Hey Everyone,
This is now an awkward letter, almost a week late.
Sorry for that! I chose a topic and two essays to build it around but then couldn’t get myself to really dig into the material and think real hard.
Maybe I’m losing steam and should consider creating newsletter seasons.
Anyway, I think the lack of substantial commentary and analysis on my part is made up by the things themselves. After all, as always, they stand on their own.
The topic today is measurement and metrics. It’s an interesting and important topic because so much of our lives are shaped by it! Think: grades, GRE scores, Company KPIs, and so on.
It’s useful to have or try to have numeric measures and metrics. But they have their own pitfalls. The Map is not the Territory. The measure is not what it is measuring.

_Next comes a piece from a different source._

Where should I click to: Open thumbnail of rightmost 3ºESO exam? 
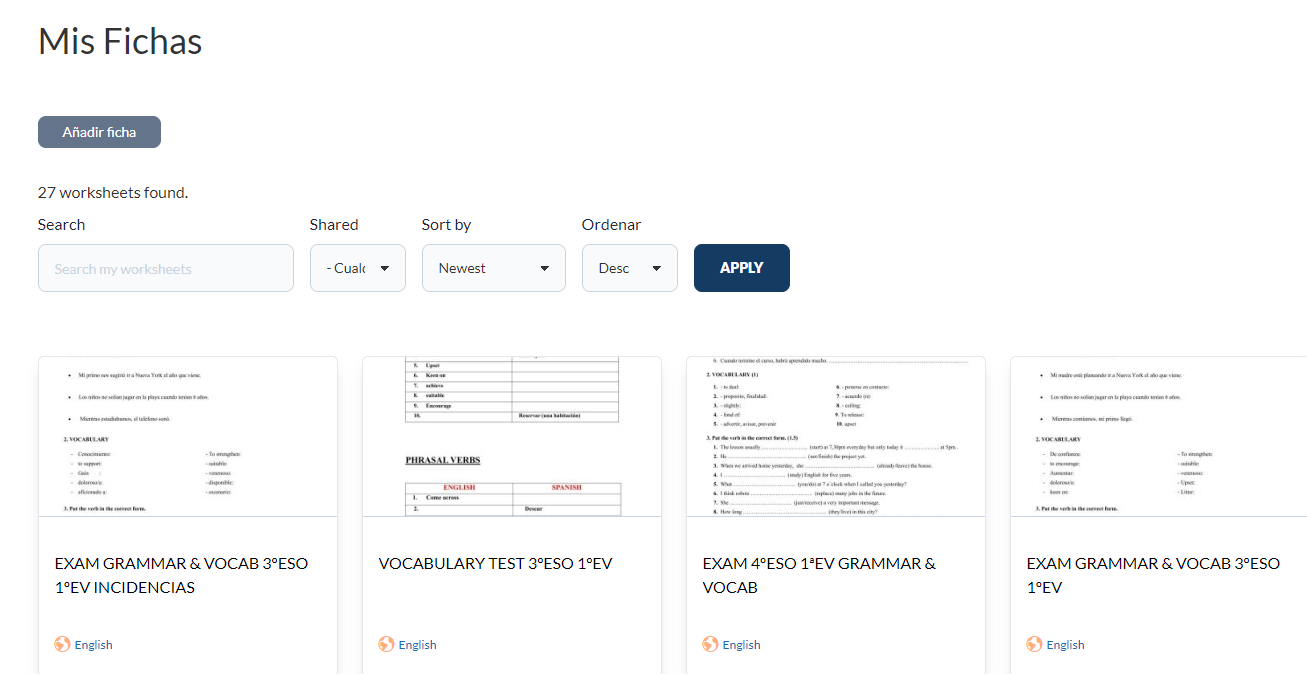(1158, 437)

It can be easy to forget that. Furthermore, complex adaptive systems complicate things even more…
Goodhart’s Law and Why Measurement is Hard
David Manheim | 18 mins
Measurement is important. It allows us to map the abstract and vague non-standardized ideas into the domain of numbers.

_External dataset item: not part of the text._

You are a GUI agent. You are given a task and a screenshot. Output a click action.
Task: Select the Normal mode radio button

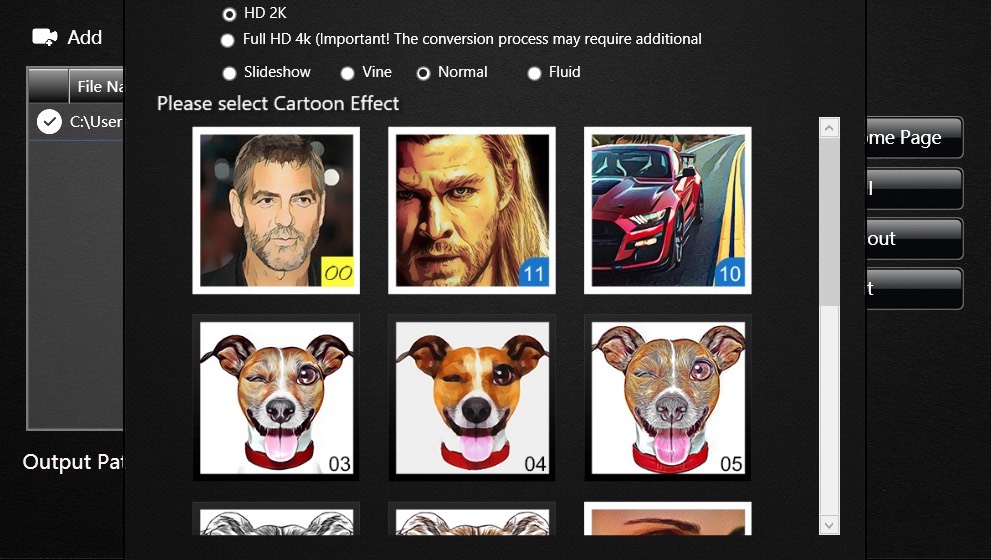(423, 73)

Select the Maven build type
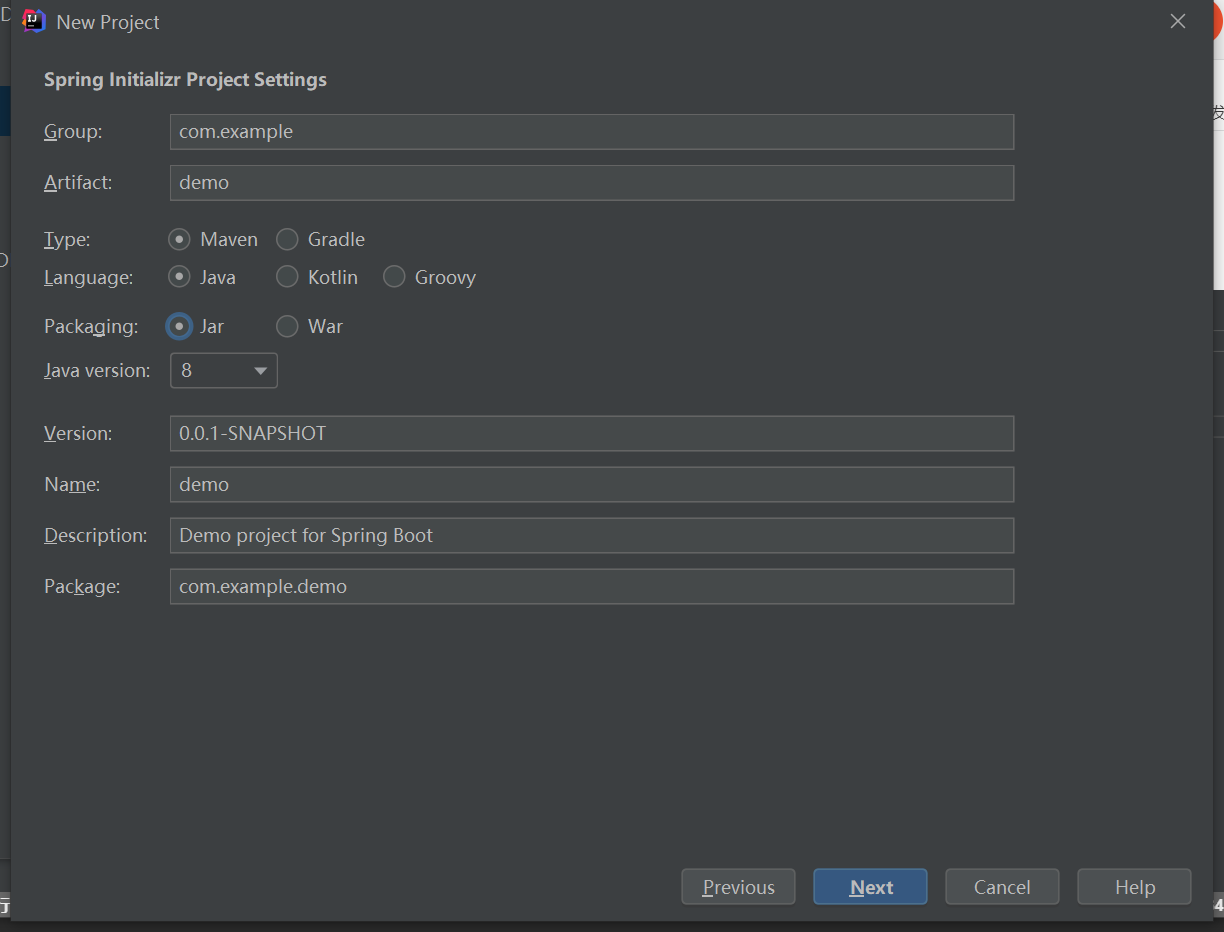click(179, 239)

David lists three uses for measurement:
Measurement replaces intuition, which is often fallible. It replaces trust, which is often misplaced. It finesses complexity, which is frequently irreducible. So faulty intuition, untrusted partners, and complex systems can be understood via intuitive, trustworthy, simple metrics.
A measure’s best use seems to be as metrics—i.e when they are used to make some decisions.
However, here we start seeing Goodhart’s Law come into play. It’s commonly paraphrased as:
When a measure becomes a metric, it ceases to be a good measure.
David then goes on to talk about how the three uses have their own pitfalls:
Measuring and Intuition
There are some decisions in certain domains aren’t based on metrics but still are effective. These are domains where “raw intuition” beats reflection.
So focusing on metrics here can be counterproductive.
Measuring and Trust
Using measurements requires trusting the data used for the measurements, and the methods used for transforming the data.
We have to trust that the measurements are good. Else, we’ll have to verify the results ourselves. But that’s only feasible when the verification is easy. This can lead to choosing easy-to-verify metrics over good metrics.
Measuring and Complexity
Measures and metrics help simplify complexity by summarizing certain aspects of it. But that comes at a cost of reduced fidelity.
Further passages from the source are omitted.